Of course, Cunningham is right about the public school systems. And fighting to clean up our house – one that reeks of the stench of racism – is exactly what those of us who oppose racial segregation have been up to all these years.
But, unlike the charter promoters, I believe it is all our house.
The charter education reformers are responding to a report from Associated Press.
Charter schools are among the nation’s most segregated, an Associated Press analysis finds — an outcome at odds, critics say, with their goal of offering a better alternative to failing traditional public schools.
National enrollment data shows that charters are vastly over-represented among schools where minorities study in the most extreme racial isolation. As of school year 2014-2015, more than 1,000 of the nation’s 6,747 charter schools had minority enrollment of at least 99 percent, and the number has been rising steadily.
The problem: Those levels of segregation correspond with low achievement levels at schools of all kinds.
In the AP analysis of student achievement in the 42 states that have enacted charter school laws, along with the District of Columbia, the performance of students in charter schools varies widely. But schools that enroll 99 percent minorities — both charters and traditional public schools — on average have fewer students reaching state standards for proficiency in reading and math.
“Desegregation works. Nothing else does,” said Daniel Shulman, a Minnesota civil rights attorney. “There is no amount of money you can put into a segregated school that is going to make it equal.”

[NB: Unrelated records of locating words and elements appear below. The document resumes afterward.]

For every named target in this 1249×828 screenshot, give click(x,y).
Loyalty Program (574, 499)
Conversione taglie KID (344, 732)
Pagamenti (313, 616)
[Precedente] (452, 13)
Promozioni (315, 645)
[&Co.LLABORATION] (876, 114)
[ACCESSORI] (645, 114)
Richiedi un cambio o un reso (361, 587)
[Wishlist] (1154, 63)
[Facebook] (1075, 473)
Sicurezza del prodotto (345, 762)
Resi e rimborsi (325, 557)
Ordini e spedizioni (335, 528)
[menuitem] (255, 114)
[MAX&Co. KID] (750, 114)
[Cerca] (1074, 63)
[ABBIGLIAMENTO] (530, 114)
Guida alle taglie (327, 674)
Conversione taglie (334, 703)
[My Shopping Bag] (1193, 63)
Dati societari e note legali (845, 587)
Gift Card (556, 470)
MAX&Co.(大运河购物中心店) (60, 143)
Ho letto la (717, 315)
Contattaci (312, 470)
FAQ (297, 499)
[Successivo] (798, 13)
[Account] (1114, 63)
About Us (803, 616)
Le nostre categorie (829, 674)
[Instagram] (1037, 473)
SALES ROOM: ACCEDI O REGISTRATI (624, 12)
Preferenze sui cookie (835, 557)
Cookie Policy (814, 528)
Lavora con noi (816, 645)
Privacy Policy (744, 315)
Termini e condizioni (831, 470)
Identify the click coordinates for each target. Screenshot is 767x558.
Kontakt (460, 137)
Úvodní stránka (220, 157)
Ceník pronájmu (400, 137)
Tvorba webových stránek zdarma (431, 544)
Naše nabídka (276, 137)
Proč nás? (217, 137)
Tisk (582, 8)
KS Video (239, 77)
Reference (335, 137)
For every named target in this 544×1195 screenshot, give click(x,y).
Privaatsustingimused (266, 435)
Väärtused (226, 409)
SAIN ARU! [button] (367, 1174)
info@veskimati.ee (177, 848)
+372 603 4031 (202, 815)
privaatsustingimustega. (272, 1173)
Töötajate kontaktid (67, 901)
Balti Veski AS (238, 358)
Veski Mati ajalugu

Shulman singled out charter schools for blame in a lawsuit that accuses the state of Minnesota of allowing racially segregated schools to proliferate, along with achievement gaps for minority students. Minority-owned charters have been allowed wrongly to recruit only minorities, he said, as others wrongly have focused on attracting whites.
MacArthur “genius” grant winner Nikole Hannah-Jones, writes for the New York Times. She writes extensively about schools and race. She has argued and presented data that the single most effective way to improve school performance for all are racially integrated schools.
I have worked very hard to dispel the myth that somehow segregation that’s not required by law is less harmful, so we should be OK with it. I actually believe what Richard Rothstein believes, which is that much of the segregation we see today is de jure even though we call it de facto. It is a direct result of official action. And even where it’s not, we know that black people, specifically, and to a lesser degree Latinos, do not have the same choices and options as other families do. [They are not] somehow the only groups of people in this country who choose substandard schools and substandard neighborhoods; they are in those schools and neighborhoods because they do not have a choice.
I also try to push back against this idea that we tried really hard to integrate our schools and it just didn’t work. We didn’t try very hard for very long. And when we did try, it did work.
The most common myth that I confront is that racism, discrimination, and segregation are Southern phenomena, when clearly the most segregated parts of the country are in the Northeast and the Midwest—areas with white folks who believe that they are quite progressive, who say they believe in integration but practice segregation. My work in recent years has been most critical in trying to discomfort white progressives who’d like to believe that I’m writing about someone else. Really, I’m writing about them.